GitHub previewed immutable releases with asset and tag locking, using Sigstore cryptographic attestations for asset validation. Secret scanning now adds validators for ten new types and launches a free Secret Risk Assessment tool for organizations, summarizing exposed tokens and guiding review and remediation. These tools expand coverage for credential leak detection and offer administrators new workflow protections.

Cloud Infrastructure and Platform Security Enhancements

Azure improved platform security with Boost hardware isolation, integrated HSMs (FIPS 140-3), Caliptra silicon root-of-trust, and firmware Code Transparency Services. Confidential VMs and containers support compliant data-at-rest and in-use security. Microsoft’s ransomware report details hybrid attacks exploiting Entra ID and misconfigurations, with guidance for detection and cloud estate locks.

Securing the Next Generation: AI Agents and Cryptographic Identity

Best practices for AI agent security include using Entra Agent ID, RBAC, agent registries, and Defender/Purview analytics to manage prompt injection risk and lifecycle drift. Microsoft’s Crescent cryptographic library supports privacy-preserving digital identity using Groth16 SNARK, improving JWT and mobile credential privacy without major infrastructure changes.

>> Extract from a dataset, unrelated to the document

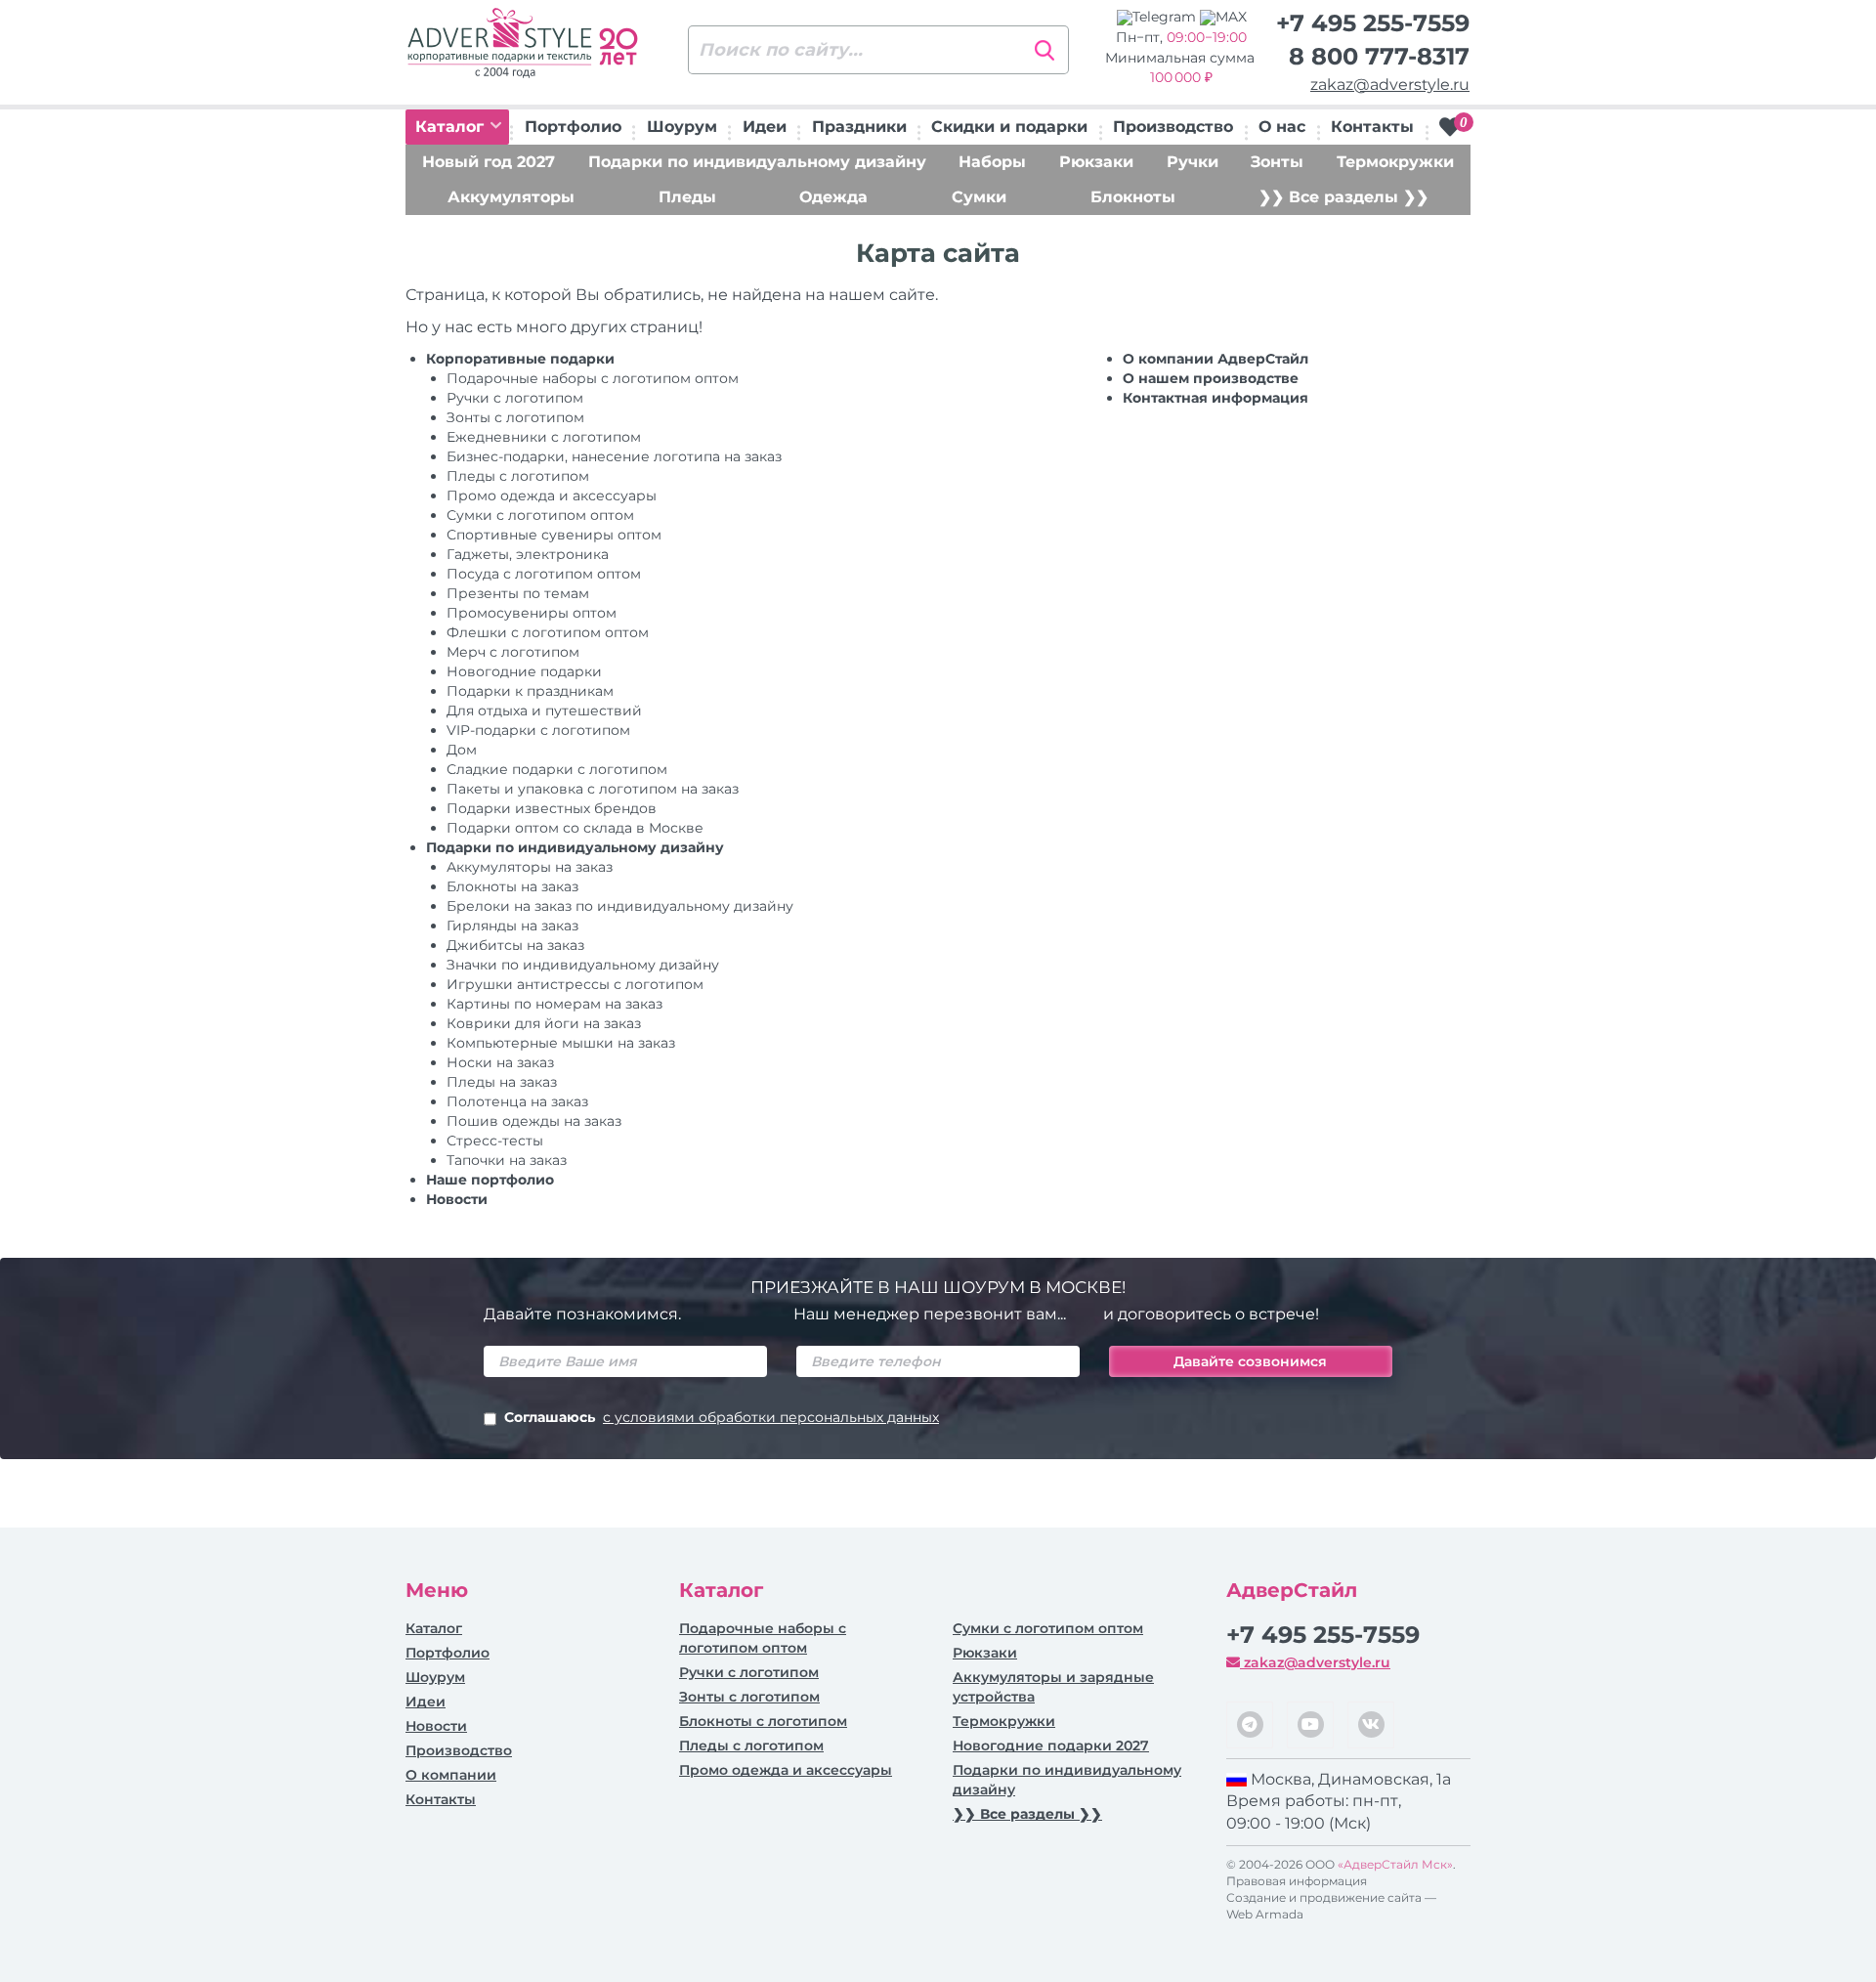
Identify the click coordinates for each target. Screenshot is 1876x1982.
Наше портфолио (490, 1179)
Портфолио (573, 126)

Automated Vulnerability Remediation in Microsoft DevOps Workflows

Qwiet AI expands its support for Azure DevOps, Azure Boards, and GitHub, providing SARIF static analysis, policy integration, and secret management. The AutoFix engine automates risk inspection and patching, integrating remediation directly into developer workflows.

Other Security News

ASP.NET 10 APIs now return HTTP 401 Unauthorized instead of HTTP 302 for unauthenticated requests, streamlining client-side error handling per REST standards.